Postby DaddyLes » Fri Nov 25, 2016 10:48 am

I'm not much of a roleplayer, so I figured I'd start with some storytelling, by way of blog. I'll post it here, too, since Aidan Temple is my DJ's persona.

***

I used to believe in magic.

'Solitary practitioner' was the term, back in the day. Back before the Internet, you were pretty much by yourself, if you didn't have a mentor, or a bunch of like-minded friends. The old adage of a mentor arriving when you are ready for them is true enough, but I didn't need one for very long. Once I had a firm grounding in the fundamentals, I moved on and made do by myself. Too much dogma for my taste, and far too controlling. But she did give me a solid base upon which to build, and for that I should be grateful. She taught me to breathe, and through breath, to focus. To meditate. Through breath, she taught me to draw power, and in the drawing, learn to sense it. And beyond sensing, to control. To shape.

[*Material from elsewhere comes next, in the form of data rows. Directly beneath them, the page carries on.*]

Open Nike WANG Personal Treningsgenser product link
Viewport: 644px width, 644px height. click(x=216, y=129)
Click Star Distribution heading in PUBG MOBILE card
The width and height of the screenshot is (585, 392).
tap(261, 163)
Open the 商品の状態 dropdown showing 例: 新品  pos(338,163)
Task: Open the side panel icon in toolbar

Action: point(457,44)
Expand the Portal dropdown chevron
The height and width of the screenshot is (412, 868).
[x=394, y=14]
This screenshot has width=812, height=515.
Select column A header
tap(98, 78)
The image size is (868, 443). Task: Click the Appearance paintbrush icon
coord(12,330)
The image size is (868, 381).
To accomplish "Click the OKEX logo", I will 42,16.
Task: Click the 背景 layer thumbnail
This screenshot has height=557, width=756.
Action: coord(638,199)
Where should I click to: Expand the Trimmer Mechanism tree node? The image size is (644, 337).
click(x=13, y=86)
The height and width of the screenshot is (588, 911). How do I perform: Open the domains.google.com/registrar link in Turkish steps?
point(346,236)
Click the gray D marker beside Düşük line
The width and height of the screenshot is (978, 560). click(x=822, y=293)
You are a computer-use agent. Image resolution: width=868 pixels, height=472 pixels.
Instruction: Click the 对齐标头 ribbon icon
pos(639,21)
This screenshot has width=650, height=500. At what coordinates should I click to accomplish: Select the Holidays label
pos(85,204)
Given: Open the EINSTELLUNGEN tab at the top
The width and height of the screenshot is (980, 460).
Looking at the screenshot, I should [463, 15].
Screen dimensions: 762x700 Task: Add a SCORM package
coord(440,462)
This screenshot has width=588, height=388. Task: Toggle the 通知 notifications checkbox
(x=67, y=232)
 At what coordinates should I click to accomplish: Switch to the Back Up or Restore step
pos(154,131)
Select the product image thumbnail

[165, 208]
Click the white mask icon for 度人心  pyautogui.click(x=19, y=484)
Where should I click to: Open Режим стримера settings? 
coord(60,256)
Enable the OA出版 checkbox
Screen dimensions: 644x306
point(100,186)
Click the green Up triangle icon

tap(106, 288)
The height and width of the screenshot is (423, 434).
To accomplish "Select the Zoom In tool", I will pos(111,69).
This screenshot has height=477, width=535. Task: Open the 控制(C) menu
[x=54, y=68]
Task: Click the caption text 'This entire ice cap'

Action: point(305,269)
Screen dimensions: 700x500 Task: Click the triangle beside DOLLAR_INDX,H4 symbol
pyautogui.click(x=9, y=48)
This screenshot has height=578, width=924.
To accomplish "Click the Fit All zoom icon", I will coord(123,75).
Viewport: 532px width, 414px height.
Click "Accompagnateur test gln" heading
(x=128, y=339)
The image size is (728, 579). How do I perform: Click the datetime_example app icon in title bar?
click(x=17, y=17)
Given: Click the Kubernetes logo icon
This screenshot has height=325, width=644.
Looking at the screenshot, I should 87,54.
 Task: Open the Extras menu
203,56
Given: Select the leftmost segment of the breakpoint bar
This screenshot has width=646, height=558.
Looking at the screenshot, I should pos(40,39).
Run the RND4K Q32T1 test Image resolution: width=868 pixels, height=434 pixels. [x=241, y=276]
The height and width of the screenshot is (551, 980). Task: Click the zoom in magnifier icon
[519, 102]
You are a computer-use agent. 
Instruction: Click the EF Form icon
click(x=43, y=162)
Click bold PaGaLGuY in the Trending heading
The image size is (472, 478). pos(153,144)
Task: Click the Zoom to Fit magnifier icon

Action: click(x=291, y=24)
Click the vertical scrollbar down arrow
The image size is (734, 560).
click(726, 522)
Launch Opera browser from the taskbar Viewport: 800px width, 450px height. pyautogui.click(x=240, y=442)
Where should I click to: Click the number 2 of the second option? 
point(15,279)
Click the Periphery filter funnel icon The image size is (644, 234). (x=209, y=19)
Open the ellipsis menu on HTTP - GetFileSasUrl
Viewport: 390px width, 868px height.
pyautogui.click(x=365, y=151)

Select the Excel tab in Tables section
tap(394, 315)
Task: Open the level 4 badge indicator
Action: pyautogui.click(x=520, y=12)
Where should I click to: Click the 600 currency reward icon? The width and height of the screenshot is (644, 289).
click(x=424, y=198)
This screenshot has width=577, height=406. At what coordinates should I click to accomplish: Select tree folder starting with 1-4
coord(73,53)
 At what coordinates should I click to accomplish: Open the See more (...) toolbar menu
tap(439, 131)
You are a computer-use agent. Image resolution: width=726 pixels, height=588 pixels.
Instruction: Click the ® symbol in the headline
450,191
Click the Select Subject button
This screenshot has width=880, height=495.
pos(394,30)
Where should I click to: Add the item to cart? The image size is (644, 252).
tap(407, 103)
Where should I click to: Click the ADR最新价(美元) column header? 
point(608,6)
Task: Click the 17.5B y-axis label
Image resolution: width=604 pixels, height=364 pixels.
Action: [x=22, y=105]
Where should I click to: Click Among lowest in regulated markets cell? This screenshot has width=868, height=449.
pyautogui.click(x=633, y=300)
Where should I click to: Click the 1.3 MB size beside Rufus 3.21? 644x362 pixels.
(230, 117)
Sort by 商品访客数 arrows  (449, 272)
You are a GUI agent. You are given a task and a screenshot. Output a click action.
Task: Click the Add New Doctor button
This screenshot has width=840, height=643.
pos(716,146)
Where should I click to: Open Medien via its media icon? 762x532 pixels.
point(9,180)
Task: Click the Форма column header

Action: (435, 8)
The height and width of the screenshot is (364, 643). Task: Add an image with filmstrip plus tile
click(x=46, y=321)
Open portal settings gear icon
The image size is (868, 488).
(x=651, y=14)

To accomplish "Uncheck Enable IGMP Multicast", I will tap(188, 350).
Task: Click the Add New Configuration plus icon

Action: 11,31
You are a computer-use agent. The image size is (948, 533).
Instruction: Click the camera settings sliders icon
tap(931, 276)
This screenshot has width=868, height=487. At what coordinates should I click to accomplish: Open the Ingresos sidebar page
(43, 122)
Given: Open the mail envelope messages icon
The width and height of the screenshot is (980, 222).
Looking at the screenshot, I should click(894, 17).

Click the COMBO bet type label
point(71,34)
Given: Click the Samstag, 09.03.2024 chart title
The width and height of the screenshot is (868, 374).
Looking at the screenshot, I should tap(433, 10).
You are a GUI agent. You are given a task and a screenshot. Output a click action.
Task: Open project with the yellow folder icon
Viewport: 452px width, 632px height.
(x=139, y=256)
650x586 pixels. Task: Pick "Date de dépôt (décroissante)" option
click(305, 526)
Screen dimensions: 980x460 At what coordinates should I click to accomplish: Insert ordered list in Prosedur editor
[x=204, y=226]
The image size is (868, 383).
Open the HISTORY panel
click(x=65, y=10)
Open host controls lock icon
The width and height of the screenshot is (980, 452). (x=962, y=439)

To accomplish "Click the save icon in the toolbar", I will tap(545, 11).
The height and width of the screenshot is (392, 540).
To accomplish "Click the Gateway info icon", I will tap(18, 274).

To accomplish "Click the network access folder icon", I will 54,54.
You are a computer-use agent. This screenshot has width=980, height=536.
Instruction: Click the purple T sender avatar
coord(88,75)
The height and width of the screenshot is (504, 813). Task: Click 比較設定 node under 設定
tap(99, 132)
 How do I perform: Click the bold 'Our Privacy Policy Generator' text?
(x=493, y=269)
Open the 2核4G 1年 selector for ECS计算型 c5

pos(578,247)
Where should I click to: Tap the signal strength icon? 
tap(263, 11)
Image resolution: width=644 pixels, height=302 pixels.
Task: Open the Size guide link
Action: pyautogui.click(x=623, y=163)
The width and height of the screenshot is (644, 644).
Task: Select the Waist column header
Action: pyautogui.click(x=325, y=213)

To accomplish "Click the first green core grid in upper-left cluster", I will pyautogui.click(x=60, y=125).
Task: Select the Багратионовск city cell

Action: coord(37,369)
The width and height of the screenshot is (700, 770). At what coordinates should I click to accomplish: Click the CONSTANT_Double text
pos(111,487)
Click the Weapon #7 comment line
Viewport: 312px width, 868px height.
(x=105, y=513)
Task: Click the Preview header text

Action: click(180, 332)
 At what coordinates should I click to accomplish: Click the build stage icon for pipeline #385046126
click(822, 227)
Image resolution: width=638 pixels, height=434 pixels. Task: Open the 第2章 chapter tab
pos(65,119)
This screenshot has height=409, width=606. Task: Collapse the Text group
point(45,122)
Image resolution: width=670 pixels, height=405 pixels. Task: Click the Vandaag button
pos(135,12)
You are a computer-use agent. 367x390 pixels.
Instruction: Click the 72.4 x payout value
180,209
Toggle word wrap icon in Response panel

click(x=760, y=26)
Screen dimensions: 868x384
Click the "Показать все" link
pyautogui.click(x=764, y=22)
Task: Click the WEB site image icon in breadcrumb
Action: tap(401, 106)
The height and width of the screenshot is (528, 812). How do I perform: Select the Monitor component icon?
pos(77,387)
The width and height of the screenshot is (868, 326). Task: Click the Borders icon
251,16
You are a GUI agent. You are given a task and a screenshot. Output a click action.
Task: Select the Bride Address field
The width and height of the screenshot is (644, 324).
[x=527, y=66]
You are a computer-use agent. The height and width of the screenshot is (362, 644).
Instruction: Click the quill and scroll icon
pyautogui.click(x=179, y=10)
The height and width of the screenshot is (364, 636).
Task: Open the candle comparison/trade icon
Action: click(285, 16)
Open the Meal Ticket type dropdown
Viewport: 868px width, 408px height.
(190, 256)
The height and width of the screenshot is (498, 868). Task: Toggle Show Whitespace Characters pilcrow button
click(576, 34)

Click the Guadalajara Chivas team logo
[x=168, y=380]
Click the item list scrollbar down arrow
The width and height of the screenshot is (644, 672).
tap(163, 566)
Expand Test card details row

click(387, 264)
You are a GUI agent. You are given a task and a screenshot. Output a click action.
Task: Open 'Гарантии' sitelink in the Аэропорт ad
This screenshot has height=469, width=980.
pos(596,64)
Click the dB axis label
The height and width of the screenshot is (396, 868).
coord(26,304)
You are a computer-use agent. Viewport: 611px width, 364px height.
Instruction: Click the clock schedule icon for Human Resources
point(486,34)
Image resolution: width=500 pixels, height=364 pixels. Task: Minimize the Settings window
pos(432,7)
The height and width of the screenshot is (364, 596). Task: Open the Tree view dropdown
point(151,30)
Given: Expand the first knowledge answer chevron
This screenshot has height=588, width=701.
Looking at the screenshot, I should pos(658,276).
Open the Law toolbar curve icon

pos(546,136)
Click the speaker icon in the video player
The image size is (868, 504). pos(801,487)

Four years later, I had enough skill to get by. And I did pretty well for myself. With a magician's cultivated good fortune, I had more than enough money to get by. Events conspired naturally in my favour, both the result of my disciplined attitude - for a disciplined mind attracts the circumstances it allows itself to dwell upon - and from the workings I performed from time to time. And with time, I needed to rely on those workings less and less often, as is normal for a magical practitioner. I understood that magic is a thing of subtle influence, and I utilised those influences to get me what I wanted out of life. Better grades at school than I had earned, for example. A string of relationships - both long-term and short - with girls and women who found themselves attracted to me in a way they weren't attracted to other men. An edge over other job applicants. Stuff like that. By the age of thirty-two, I had what I wanted out of life, including a career that balanced ease and lack of responsibility with the kind of wage I wanted, and a wife and a baby daughter who I loved with all my heart.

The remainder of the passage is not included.